* _Task directions_
Can you recast the whole listing below as a numbered list, one line per item, with the blank lines left out?

* _Information provided_
# # # # # # #

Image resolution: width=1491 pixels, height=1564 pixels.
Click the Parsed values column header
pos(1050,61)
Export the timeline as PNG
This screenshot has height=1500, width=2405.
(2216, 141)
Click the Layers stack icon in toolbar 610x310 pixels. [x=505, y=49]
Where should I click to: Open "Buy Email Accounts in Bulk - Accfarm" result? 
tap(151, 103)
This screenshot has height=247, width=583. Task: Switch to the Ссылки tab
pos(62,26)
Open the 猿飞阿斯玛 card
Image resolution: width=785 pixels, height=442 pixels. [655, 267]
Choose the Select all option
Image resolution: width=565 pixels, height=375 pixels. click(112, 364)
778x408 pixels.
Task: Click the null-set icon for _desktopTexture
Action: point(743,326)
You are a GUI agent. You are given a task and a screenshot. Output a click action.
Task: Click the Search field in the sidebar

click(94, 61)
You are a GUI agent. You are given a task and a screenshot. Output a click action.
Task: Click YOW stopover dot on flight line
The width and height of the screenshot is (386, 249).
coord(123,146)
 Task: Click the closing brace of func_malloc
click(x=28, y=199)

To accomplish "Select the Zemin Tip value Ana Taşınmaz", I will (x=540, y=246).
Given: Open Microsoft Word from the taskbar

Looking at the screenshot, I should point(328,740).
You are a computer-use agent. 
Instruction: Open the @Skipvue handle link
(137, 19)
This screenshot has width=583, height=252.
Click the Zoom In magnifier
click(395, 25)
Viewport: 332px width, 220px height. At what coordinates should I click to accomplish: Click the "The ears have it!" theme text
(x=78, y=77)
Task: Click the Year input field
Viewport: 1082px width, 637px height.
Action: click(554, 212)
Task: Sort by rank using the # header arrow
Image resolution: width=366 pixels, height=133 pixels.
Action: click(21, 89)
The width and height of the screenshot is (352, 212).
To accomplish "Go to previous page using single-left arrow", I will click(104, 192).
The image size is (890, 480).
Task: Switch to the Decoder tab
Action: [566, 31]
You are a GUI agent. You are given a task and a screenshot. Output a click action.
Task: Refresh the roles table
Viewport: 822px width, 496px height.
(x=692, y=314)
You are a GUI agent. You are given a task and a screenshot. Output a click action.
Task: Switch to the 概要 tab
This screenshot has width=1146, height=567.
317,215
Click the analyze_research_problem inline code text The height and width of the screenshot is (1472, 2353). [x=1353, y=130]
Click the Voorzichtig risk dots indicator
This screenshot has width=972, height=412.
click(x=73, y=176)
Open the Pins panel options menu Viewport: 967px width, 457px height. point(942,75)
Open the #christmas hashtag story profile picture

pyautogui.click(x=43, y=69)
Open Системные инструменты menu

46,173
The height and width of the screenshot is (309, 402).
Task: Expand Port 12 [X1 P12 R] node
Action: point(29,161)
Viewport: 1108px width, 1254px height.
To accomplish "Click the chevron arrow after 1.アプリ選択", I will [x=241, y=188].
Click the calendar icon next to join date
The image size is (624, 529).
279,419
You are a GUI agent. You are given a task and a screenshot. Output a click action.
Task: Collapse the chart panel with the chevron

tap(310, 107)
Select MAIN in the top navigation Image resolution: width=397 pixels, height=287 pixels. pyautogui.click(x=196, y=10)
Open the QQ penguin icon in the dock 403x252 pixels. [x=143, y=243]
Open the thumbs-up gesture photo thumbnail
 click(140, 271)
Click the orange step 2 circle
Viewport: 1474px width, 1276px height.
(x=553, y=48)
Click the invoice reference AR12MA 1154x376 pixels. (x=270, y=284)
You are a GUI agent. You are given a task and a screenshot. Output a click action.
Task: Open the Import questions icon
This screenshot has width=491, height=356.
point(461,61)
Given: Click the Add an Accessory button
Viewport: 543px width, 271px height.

# # # # # # #

* _Finished task_
1. Image resolution: width=1491 pixels, height=1564 pixels.
2. Click the Parsed values column header
3. pos(1050,61)
4. Export the timeline as PNG
5. This screenshot has height=1500, width=2405.
6. (2216, 141)
7. Click the Layers stack icon in toolbar 610x310 pixels. [x=505, y=49]
8. Where should I click to: Open "Buy Email Accounts in Bulk - Accfarm" result? 
9. tap(151, 103)
10. This screenshot has height=247, width=583. Task: Switch to the Ссылки tab
11. pos(62,26)
12. Open the 猿飞阿斯玛 card
13. Image resolution: width=785 pixels, height=442 pixels. [655, 267]
14. Choose the Select all option
15. Image resolution: width=565 pixels, height=375 pixels. click(112, 364)
16. 778x408 pixels.
17. Task: Click the null-set icon for _desktopTexture
18. Action: point(743,326)
19. You are a GUI agent. You are given a task and a screenshot. Output a click action.
20. Task: Click the Search field in the sidebar
21. click(94, 61)
22. You are a GUI agent. You are given a task and a screenshot. Output a click action.
23. Task: Click YOW stopover dot on flight line
24. The width and height of the screenshot is (386, 249).
25. coord(123,146)
26.  Task: Click the closing brace of func_malloc
27. click(x=28, y=199)
28. To accomplish "Select the Zemin Tip value Ana Taşınmaz", I will (x=540, y=246).
29. Given: Open Microsoft Word from the taskbar
30. Looking at the screenshot, I should point(328,740).
31. You are a computer-use agent. 
32. Instruction: Open the @Skipvue handle link
33. (137, 19)
34. This screenshot has width=583, height=252.
35. Click the Zoom In magnifier
36. click(395, 25)
37. Viewport: 332px width, 220px height. At what coordinates should I click to accomplish: Click the "The ears have it!" theme text
38. (x=78, y=77)
39. Task: Click the Year input field
40. Viewport: 1082px width, 637px height.
41. Action: click(554, 212)
42. Task: Sort by rank using the # header arrow
43. Image resolution: width=366 pixels, height=133 pixels.
44. Action: click(21, 89)
45. The width and height of the screenshot is (352, 212).
46. To accomplish "Go to previous page using single-left arrow", I will click(104, 192).
47. The image size is (890, 480).
48. Task: Switch to the Decoder tab
49. Action: [566, 31]
50. You are a GUI agent. You are given a task and a screenshot. Output a click action.
51. Task: Refresh the roles table
52. Viewport: 822px width, 496px height.
53. (x=692, y=314)
54. You are a GUI agent. You are given a task and a screenshot. Output a click action.
55. Task: Switch to the 概要 tab
56. This screenshot has width=1146, height=567.
57. 317,215
58. Click the analyze_research_problem inline code text The height and width of the screenshot is (1472, 2353). [x=1353, y=130]
59. Click the Voorzichtig risk dots indicator
60. This screenshot has width=972, height=412.
61. click(x=73, y=176)
62. Open the Pins panel options menu Viewport: 967px width, 457px height. point(942,75)
63. Open the #christmas hashtag story profile picture
64. pyautogui.click(x=43, y=69)
65. Open Системные инструменты menu
66. 46,173
67. The height and width of the screenshot is (309, 402).
68. Task: Expand Port 12 [X1 P12 R] node
69. Action: point(29,161)
70. Viewport: 1108px width, 1254px height.
71. To accomplish "Click the chevron arrow after 1.アプリ選択", I will [x=241, y=188].
72. Click the calendar icon next to join date
73. The image size is (624, 529).
74. 279,419
75. You are a GUI agent. You are given a task and a screenshot. Output a click action.
76. Task: Collapse the chart panel with the chevron
77. tap(310, 107)
78. Select MAIN in the top navigation Image resolution: width=397 pixels, height=287 pixels. pyautogui.click(x=196, y=10)
79. Open the QQ penguin icon in the dock 403x252 pixels. [x=143, y=243]
80. Open the thumbs-up gesture photo thumbnail
81.  click(140, 271)
82. Click the orange step 2 circle
83. Viewport: 1474px width, 1276px height.
84. (x=553, y=48)
85. Click the invoice reference AR12MA 1154x376 pixels. (x=270, y=284)
86. You are a GUI agent. You are given a task and a screenshot. Output a click action.
87. Task: Open the Import questions icon
88. This screenshot has width=491, height=356.
89. point(461,61)
90. Given: Click the Add an Accessory button
91. Viewport: 543px width, 271px height.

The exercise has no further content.